Отрывок текста

* * * * * * *

Эти прогулки влекли один новый опыт за другим. Иногда мы бродили вместе со Стеллой. Я не направлялась никуда конкретно — просто шла вперед. Поднималась по лестницам многоэтажных домов, играла в лифтах, искала выход на крышу с твердым желанием шагнуть оттуда и «полететь». Или заходила на предприятия, рассматривала сырье и детали, иногда спрашивала рабочих, что это они делают. Играла на автомойках, гуляла по бесконечным трамвайным рельсам, каталась на хвосте трамвая, заходила на уроки в чужих школах. Если ко мне подходили или окликали — бросалась бежать. Думаю, на этих прогулках я очень многому научилась.
Учителя тем временем частенько отправлялись на поиски, порой даже ездили по улицам на машине, чтобы разыскать меня и привести назад. И я не спорила: если меня находили и говорили, куда идти, — я послушно шла, куда сказано.

* * * * * * *

Исходные данные
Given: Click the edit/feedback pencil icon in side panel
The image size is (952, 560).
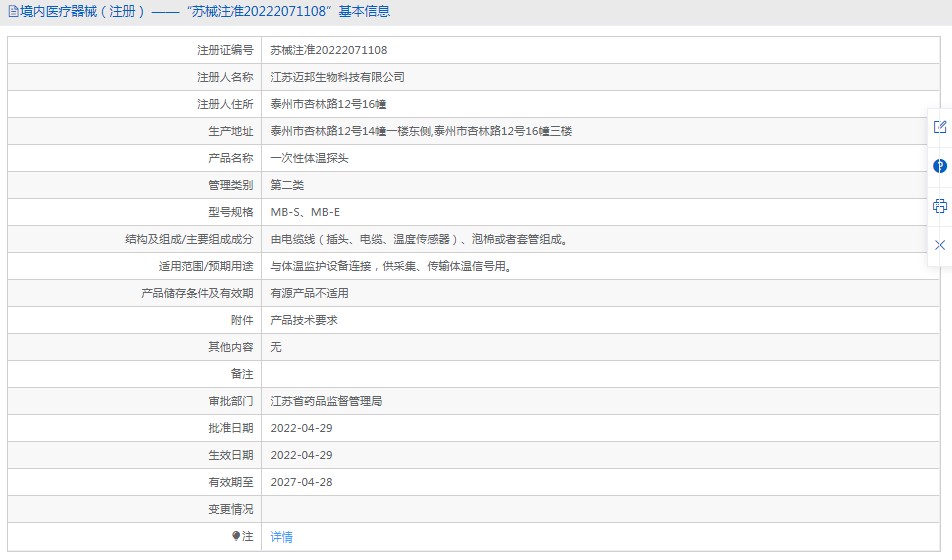Looking at the screenshot, I should (940, 127).
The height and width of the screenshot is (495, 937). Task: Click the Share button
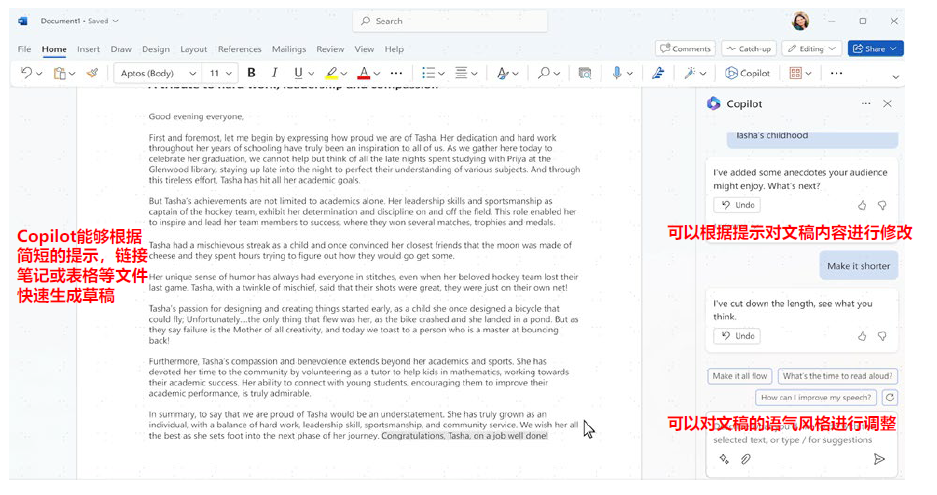875,48
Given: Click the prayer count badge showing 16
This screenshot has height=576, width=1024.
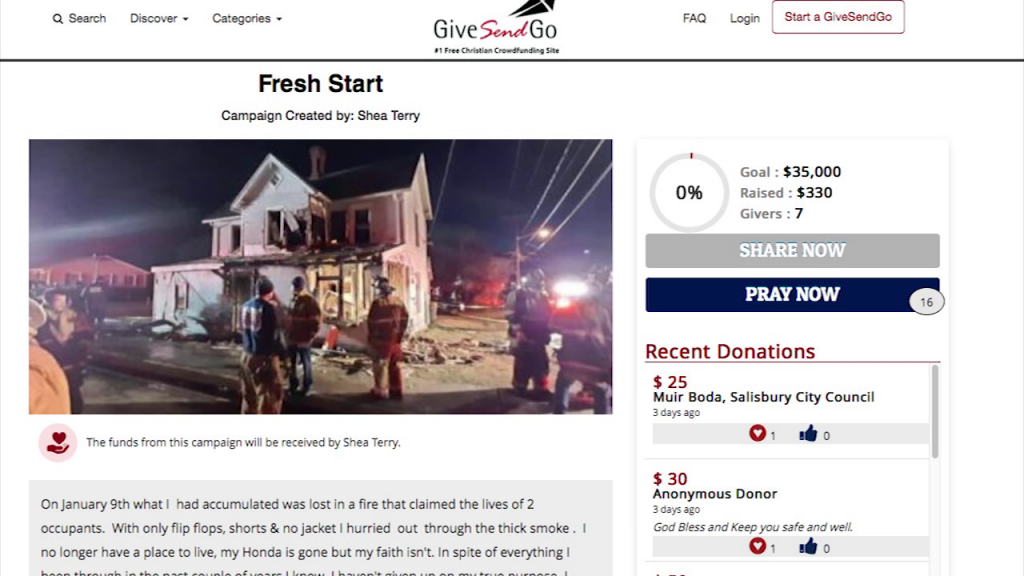Looking at the screenshot, I should coord(926,302).
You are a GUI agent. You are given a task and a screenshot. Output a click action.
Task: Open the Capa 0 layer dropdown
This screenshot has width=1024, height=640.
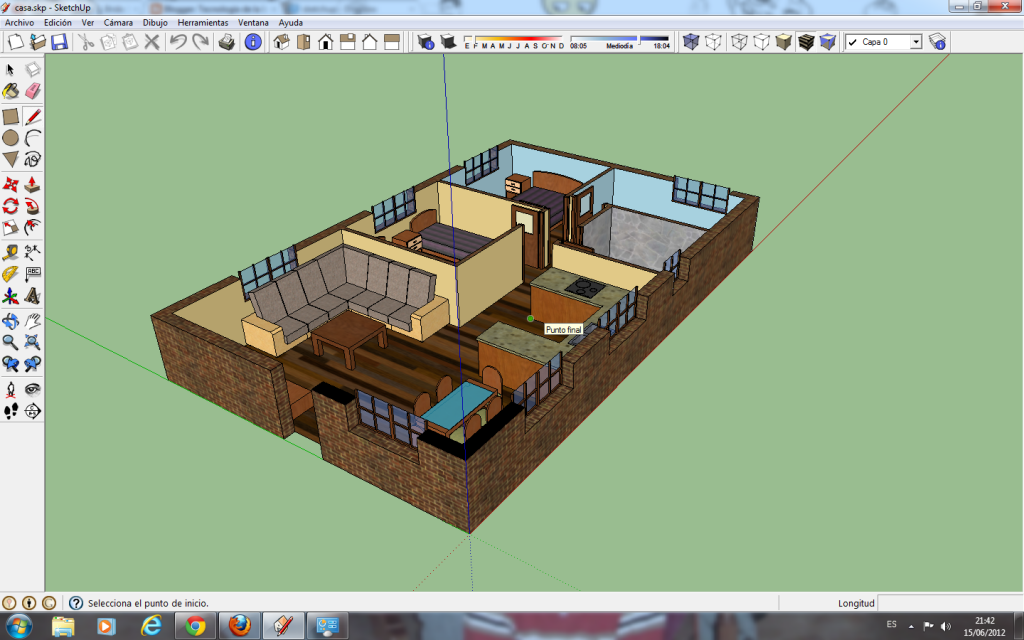click(x=915, y=42)
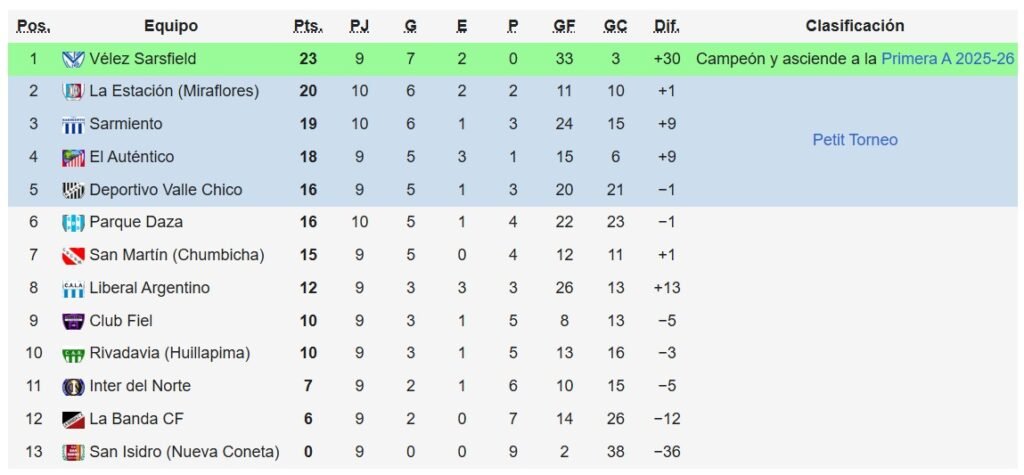This screenshot has width=1024, height=475.
Task: Click the Club Fiel purple crest icon
Action: [x=73, y=321]
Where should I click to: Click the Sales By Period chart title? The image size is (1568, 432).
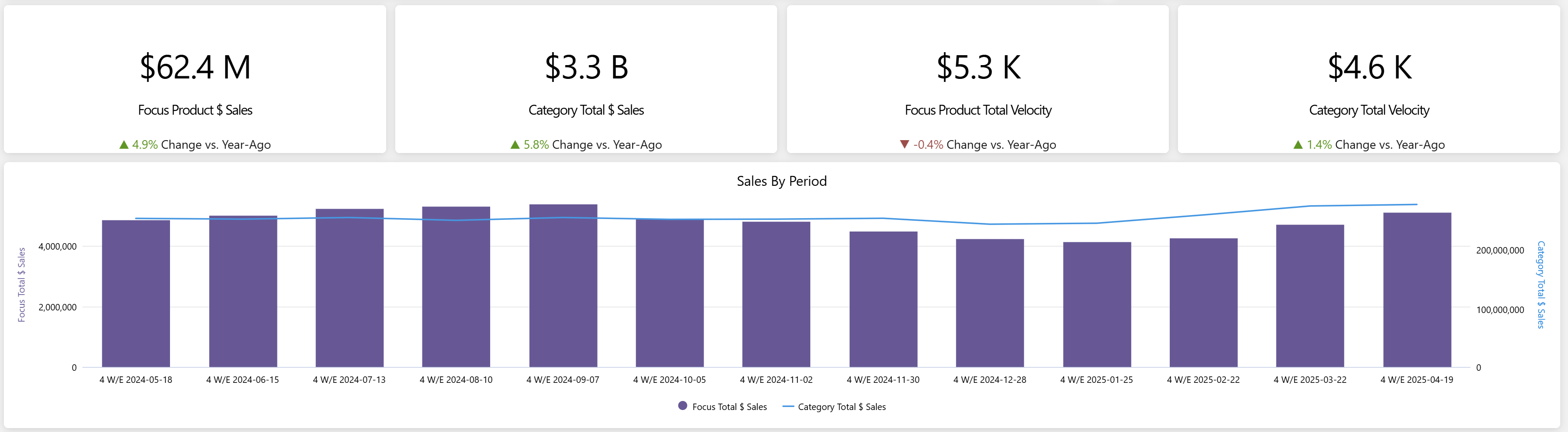point(781,182)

* * * * * * *

Что нужно сделать
[A] Назовите всех людей, упомянутых в отрывке, кроме самой рассказчицы.
[B] Выпишите из отрывка фрагмент от «Эти прогулки влекли» до «очень многому научилась.».
[C] Зачем, согласно отрывку, учителя порой ездили по улицам на машине?
Записи взяты из другого источника.

Выполненные задания
[A] Стелла, рабочие, учителя.

[B]
Эти прогулки влекли один новый опыт за другим. Иногда мы бродили вместе со Стеллой. Я не направлялась никуда конкретно — просто шла вперед. Поднималась по лестницам многоэтажных домов, играла в лифтах, искала выход на крышу с твердым желанием шагнуть оттуда и «полететь». Или заходила на предприятия, рассматривала сырье и детали, иногда спрашивала рабочих, что это они делают. Играла на автомойках, гуляла по бесконечным трамвайным рельсам, каталась на хвосте трамвая, заходила на уроки в чужих школах. Если ко мне подходили или окликали — бросалась бежать. Думаю, на этих прогулках я очень многому научилась.

[C] Учителя ездили по улицам на машине, чтобы разыскать рассказчицу и привести ее назад.